• ACTIVITY
Among the records that follow, find the line with "Where should I click to: Open MACD(12,26,9)" and the line with "Click the chevron". Set down those lines and all lines between them exactly, without adding anything.

• AVAILABLE DATA
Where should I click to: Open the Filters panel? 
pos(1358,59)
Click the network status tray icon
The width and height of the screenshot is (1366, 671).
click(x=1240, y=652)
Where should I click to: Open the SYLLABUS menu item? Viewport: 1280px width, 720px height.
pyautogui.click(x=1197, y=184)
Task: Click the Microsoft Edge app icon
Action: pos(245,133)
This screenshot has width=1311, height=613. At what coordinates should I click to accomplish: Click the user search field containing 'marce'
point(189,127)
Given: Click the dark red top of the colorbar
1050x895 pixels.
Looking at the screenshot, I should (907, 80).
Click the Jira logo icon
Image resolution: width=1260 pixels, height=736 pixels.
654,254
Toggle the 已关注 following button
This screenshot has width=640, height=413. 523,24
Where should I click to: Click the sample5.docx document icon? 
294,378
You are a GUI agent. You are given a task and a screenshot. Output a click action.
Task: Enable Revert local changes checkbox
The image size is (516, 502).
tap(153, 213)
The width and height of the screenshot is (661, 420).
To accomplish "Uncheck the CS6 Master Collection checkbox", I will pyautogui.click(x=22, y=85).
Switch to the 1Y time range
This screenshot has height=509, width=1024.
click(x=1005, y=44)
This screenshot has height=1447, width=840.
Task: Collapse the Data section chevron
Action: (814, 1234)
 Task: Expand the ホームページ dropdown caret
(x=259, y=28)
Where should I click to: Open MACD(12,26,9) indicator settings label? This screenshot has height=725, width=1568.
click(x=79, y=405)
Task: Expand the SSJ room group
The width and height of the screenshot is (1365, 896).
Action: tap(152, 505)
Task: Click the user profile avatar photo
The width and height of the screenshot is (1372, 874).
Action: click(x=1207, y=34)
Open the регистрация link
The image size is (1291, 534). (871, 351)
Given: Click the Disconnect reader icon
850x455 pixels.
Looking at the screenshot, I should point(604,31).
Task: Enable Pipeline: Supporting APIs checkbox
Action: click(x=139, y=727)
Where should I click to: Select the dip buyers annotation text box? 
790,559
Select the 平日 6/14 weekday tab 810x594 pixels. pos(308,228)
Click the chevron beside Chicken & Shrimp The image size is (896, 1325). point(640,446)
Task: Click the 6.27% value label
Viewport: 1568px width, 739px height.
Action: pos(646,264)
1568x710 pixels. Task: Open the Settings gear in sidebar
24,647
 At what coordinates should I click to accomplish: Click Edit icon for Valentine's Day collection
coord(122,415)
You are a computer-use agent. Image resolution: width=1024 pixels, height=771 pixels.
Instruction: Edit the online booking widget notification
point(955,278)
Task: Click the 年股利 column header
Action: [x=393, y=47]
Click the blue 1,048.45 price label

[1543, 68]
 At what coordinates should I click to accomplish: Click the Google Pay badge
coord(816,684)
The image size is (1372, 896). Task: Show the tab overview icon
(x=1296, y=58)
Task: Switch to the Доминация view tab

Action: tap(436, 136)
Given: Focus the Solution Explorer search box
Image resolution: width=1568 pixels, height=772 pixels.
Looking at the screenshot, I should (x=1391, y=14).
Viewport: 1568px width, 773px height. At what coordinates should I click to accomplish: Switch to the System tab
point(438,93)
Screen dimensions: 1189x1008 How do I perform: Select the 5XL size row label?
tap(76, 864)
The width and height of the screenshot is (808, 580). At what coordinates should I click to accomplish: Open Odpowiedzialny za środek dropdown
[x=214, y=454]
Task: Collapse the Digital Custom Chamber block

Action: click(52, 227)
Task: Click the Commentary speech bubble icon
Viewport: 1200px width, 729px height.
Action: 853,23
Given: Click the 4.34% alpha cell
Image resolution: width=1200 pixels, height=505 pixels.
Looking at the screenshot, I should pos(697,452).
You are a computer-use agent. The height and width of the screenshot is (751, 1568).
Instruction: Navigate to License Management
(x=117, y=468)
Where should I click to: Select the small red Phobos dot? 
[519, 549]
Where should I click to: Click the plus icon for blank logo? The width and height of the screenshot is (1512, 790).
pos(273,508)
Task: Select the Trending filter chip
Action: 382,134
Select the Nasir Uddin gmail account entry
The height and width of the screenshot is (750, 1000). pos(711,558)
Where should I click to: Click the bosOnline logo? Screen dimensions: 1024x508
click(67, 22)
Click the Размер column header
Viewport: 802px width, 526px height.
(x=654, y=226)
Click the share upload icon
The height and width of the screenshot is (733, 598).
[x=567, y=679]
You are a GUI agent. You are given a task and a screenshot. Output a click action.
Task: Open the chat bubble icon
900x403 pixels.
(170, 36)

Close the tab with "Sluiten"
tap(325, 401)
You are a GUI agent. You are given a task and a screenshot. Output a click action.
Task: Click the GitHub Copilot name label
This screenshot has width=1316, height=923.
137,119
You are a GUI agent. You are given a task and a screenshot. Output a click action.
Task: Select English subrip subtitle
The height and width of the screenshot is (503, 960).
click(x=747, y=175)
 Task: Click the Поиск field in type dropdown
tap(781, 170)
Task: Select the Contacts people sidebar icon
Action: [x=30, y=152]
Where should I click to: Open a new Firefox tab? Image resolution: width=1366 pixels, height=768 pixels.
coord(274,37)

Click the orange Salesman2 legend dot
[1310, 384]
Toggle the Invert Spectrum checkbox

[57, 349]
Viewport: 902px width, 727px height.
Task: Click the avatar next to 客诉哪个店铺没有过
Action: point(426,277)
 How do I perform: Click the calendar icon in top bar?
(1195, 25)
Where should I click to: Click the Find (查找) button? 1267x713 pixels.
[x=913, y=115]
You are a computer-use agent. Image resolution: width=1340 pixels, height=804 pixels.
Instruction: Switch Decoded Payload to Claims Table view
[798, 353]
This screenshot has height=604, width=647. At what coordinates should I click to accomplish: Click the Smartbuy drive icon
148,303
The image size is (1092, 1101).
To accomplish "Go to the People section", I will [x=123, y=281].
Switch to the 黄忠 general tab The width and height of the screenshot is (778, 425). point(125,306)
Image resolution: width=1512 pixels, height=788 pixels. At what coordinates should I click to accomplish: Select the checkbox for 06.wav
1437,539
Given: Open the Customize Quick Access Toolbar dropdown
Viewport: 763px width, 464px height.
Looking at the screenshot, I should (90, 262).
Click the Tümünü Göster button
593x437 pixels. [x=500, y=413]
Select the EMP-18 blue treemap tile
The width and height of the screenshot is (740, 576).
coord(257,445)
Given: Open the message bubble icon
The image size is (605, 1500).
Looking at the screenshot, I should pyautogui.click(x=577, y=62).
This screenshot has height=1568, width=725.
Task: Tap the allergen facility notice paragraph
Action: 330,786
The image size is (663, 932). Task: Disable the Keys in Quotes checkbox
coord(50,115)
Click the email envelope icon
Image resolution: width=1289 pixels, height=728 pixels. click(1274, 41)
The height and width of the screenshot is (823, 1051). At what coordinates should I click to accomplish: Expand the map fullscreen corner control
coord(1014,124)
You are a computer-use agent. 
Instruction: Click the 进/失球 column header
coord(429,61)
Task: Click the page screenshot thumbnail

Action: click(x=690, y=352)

• ANSWER
Where should I click to: Open MACD(12,26,9) indicator settings label? This screenshot has height=725, width=1568.
click(x=79, y=405)
Task: Expand the SSJ room group
The width and height of the screenshot is (1365, 896).
Action: tap(152, 505)
Task: Click the user profile avatar photo
The width and height of the screenshot is (1372, 874).
Action: click(x=1207, y=34)
Open the регистрация link
The image size is (1291, 534). (871, 351)
Given: Click the Disconnect reader icon
850x455 pixels.
Looking at the screenshot, I should point(604,31).
Task: Enable Pipeline: Supporting APIs checkbox
Action: click(x=139, y=727)
Where should I click to: Select the dip buyers annotation text box? 
790,559
Select the 平日 6/14 weekday tab 810x594 pixels. pos(308,228)
Click the chevron beside Chicken & Shrimp The image size is (896, 1325). point(640,446)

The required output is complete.